3 - Fighting the Feelings - Wheater we have lost someone, or won't get to see a loved one this year the anxiety of missing those people can cause deep sadness. Loneliness at Christmas is a real problem for many people. Those people that have once been in our lives, or a miracle we are hoping for that hasn't happened. Loss is often felt more due to the stereotype of having to be together at Christmas. Again this is a should but if it is a tradition that you cherish to have sadness creep in, it's hard to fight it. And this can cause problems as we move closer to the big day.
Q - Have you shared with your nearest and dearest how you are actually feeling?

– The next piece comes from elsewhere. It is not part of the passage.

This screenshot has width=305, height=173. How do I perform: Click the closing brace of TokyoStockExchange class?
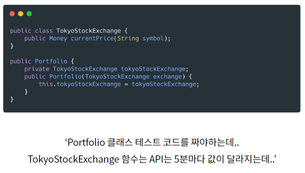click(x=12, y=46)
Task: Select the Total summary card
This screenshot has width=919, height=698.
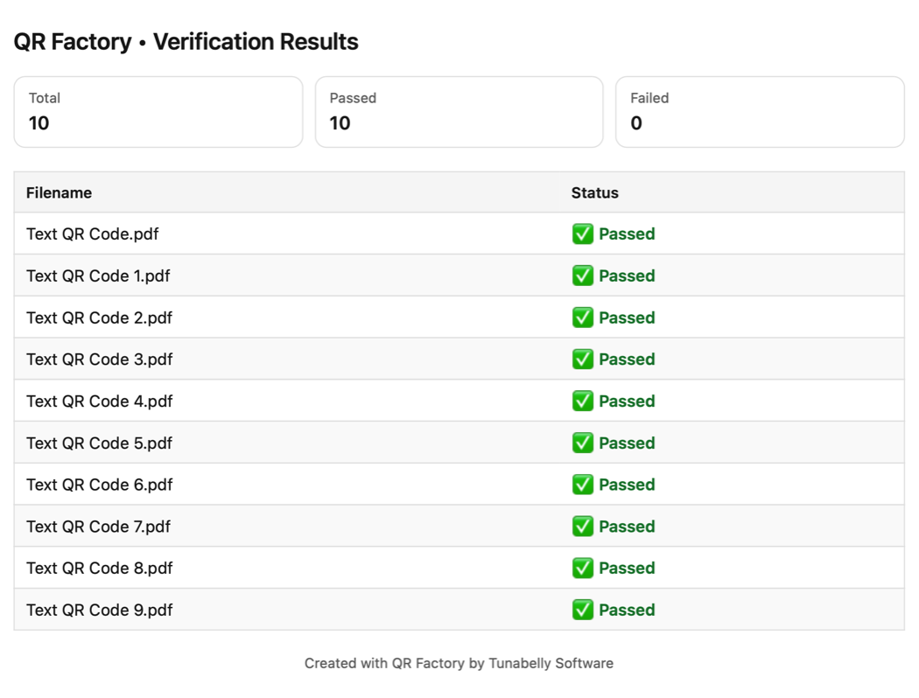Action: (x=158, y=112)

Q - Have you got support (mental or emotional help - counsellor, therapist a good friend to talk with etc)
Q - How can you honour the person missing, or connect with those that are not in attendance this year?
4 - Society Pressures - The dream Christmas is not everyone's cup of tea. Even today I got a shakedown by a six-year-old wondering why we don't have a magical elf in our house. Having to explain that it's not something that happens in our home and that perhaps not everyone has this was challenging. I wasn't there to squash his fantasy but to highlight different people have different traditions in their homes and I felt it put me on the spot. Not wanting to crush his feelings, but also how to explain that we don't do certain things. I'm a bit of a hippy and we do have some of our own Christmas traditions but they aren't like most people. I share with our children that everyone has their own beliefs and ways of doing Christmas. It's important that we don't lose ourselves to what we think we should. This crosses the board in all aspects of Christmas.
Q - What are your family traditions?
Q - What societal pressures do you not align with?
Q - What does Christmas represent to you and in your home?
Q - Where am I playing into the pressures of Society to please others?
Building an Anxiety Toolkit
This is the most important thing to implement right away as we lead into Christmas. There are some really simple things we can do to help us manage our anxiety during this time. Let's walk through them.
1 - Know our triggers - If you are aware of what sets you off into a spiral of overthinking then this becomes really helpful so we can divert our attention elsewhere. Triggers are lessons, but they are also warnings for us to address what's going on for us.
2 - Move your body - the best thing to do to get out of your head is to move your body. Go for a walk, swim, hike, dance, fitness class a bike ride. When we move our bodies, we focus back on our breath which calms our nervous system. Now if you're not super sporty - can you play the guitar, paint a picture, or crochet a beanie - it's about shifting your focus on doing an activity.
3 - Get outside - Nature is medicine, being outside breathing in the fresh air is a wonderful way to calm ourselves, it brings peace and joy. Nature is magical to look at, watch, listen and be surrounded by. If it's warm enough, take your shoes off and walk on the grass, grounding into the earth.
4 - Coping Mechanisms - Establish your go-to support team - this can be friends/family or a professional - to talk things through when you feel overwhelmed. Write a diary and get the words out on the page of what is happening in your head and in your heart. Build your own personalised feel-good toolkit (take the 5 Days for Self Love Course for ONLY $14) Find ways that fill you with joy that help you release tension - try yoga, meditation, aroma therapy, massage or acupuncture.
It's a wonderful time of year, but don't let stress and anxiety dictate how you feel. I hope that this post encourages you to look within to calm your nervous system so you can focus on having a good time with the people you love.